WHAT YOU SHOULD DO ▸
Print the lines of the entries below from the one with "This screenshot has" through the final line, exactly as they appear. The pictures are not part of the copy.

++++ INPUT DATA

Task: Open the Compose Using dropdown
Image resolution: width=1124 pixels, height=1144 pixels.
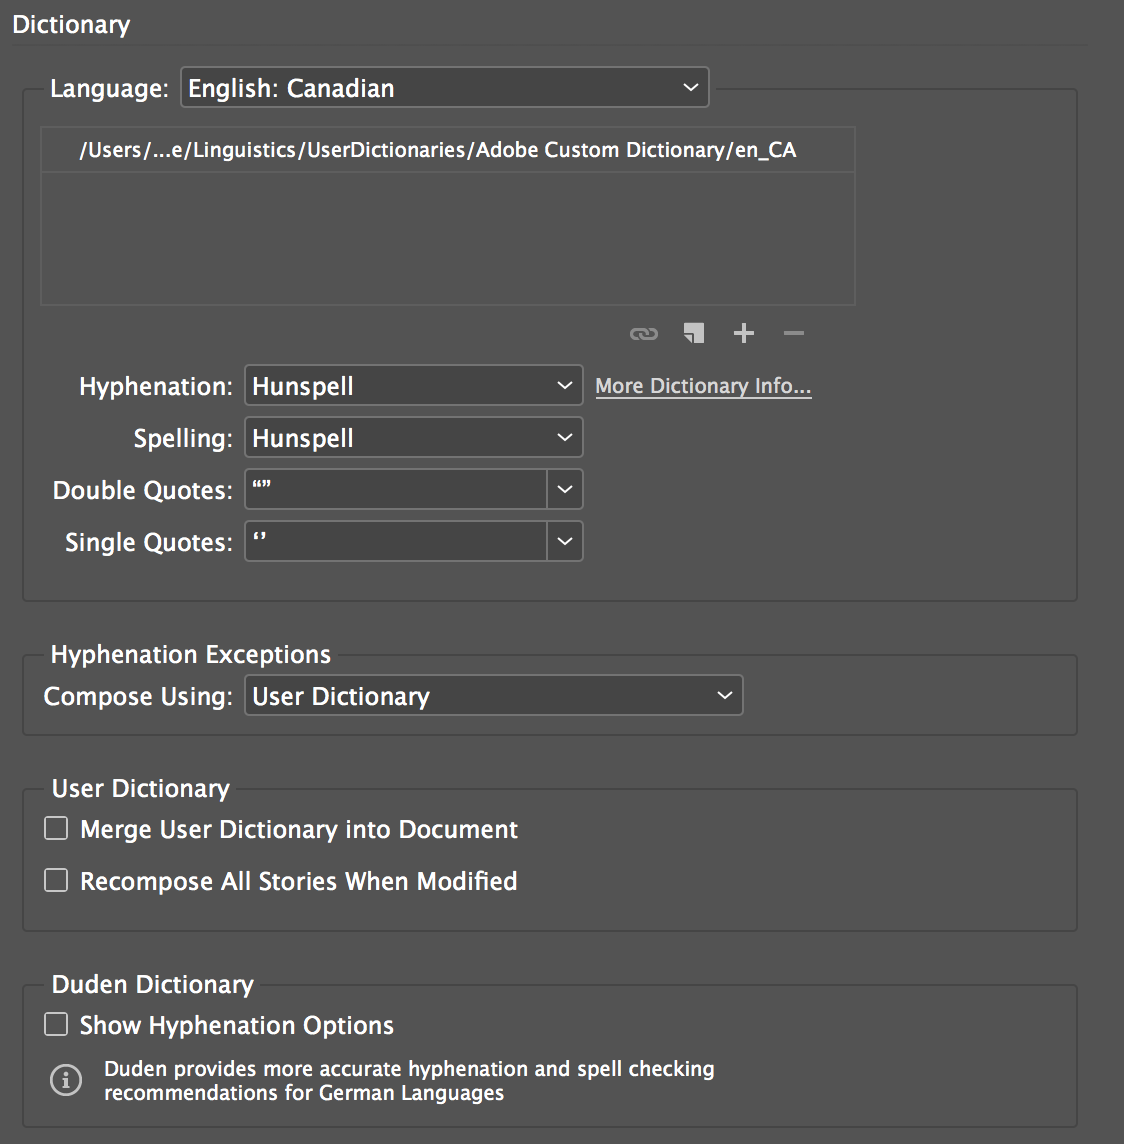Action: [x=493, y=695]
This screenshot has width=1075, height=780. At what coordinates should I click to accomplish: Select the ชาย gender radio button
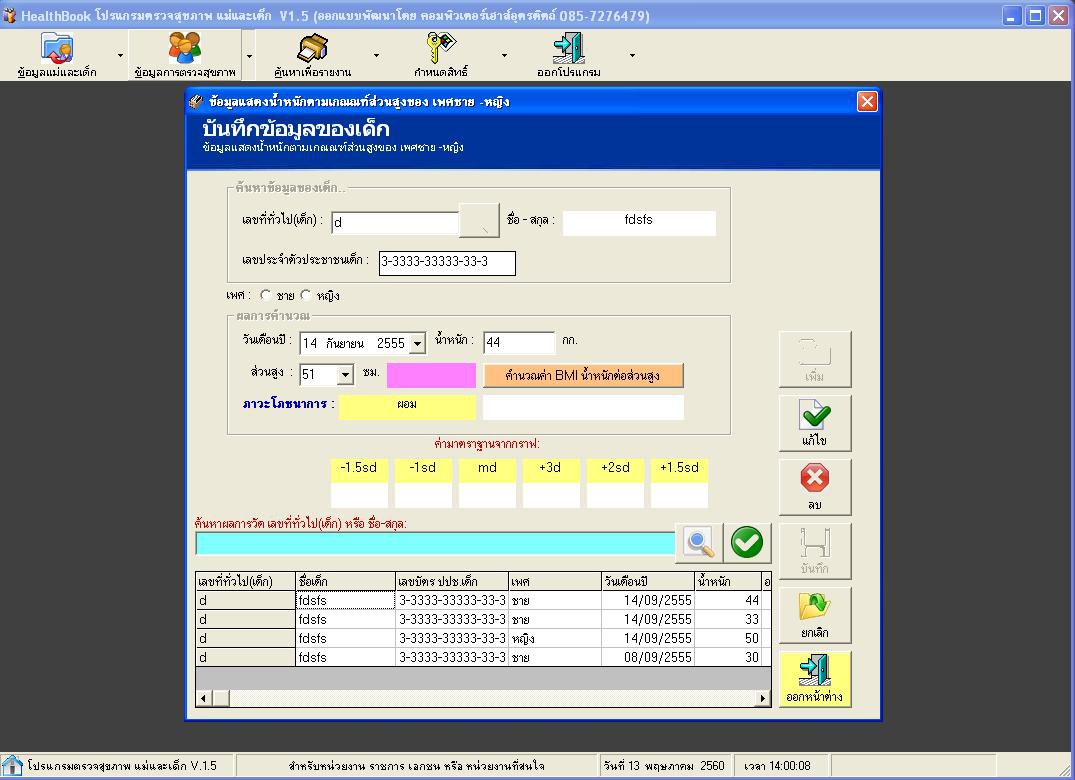265,296
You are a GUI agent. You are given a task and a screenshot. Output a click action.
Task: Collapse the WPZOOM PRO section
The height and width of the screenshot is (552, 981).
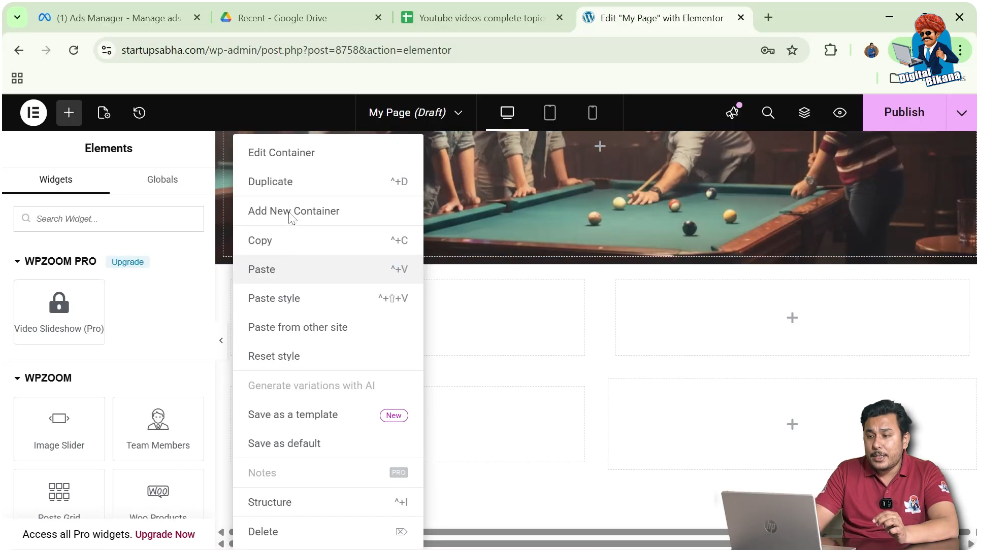click(x=18, y=262)
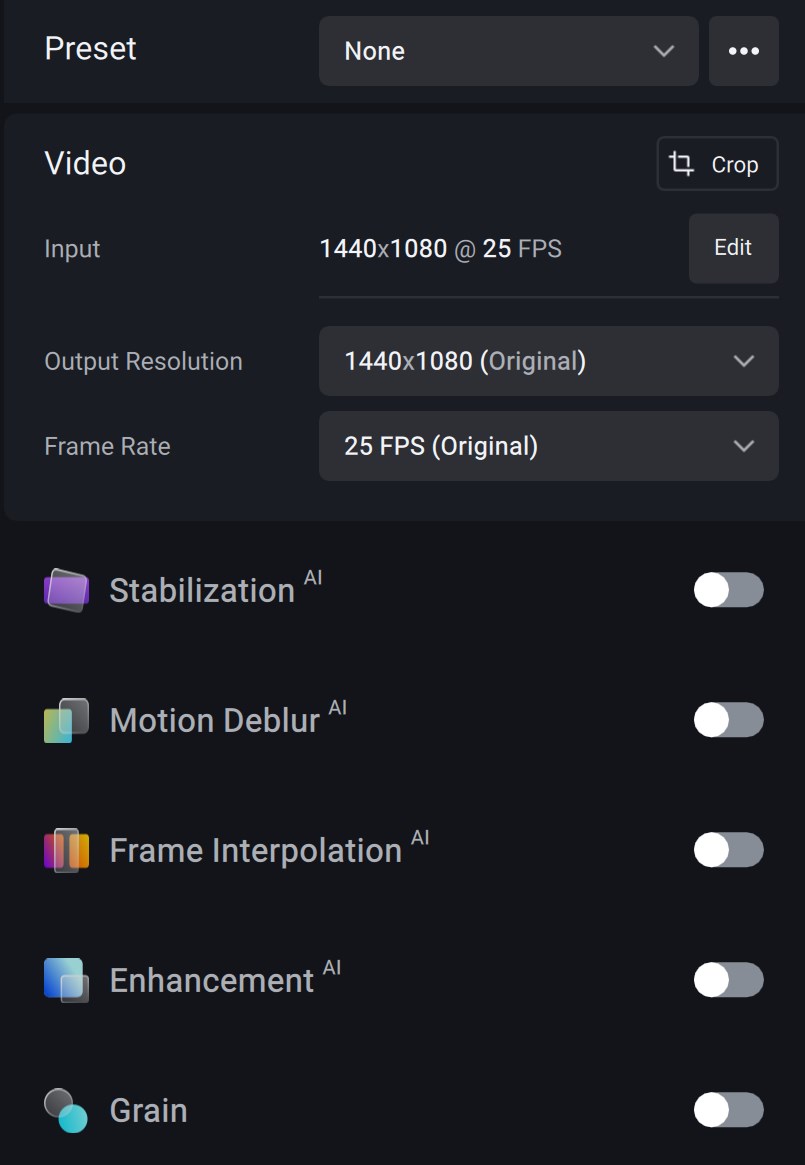Click the AI badge next to Stabilization
The width and height of the screenshot is (805, 1165).
coord(311,576)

++++++++

ANSWER BOX ▸
This screenshot has width=1075, height=780. At what coordinates should I click to accomplish: Select the ชาย gender radio button
265,296
You are a GUI agent. You are given a task and a screenshot. Output a click action.
Task: Collapse the WPZOOM PRO section
The height and width of the screenshot is (552, 981).
click(x=18, y=262)
Click the AI badge next to Stabilization
The width and height of the screenshot is (805, 1165).
coord(311,576)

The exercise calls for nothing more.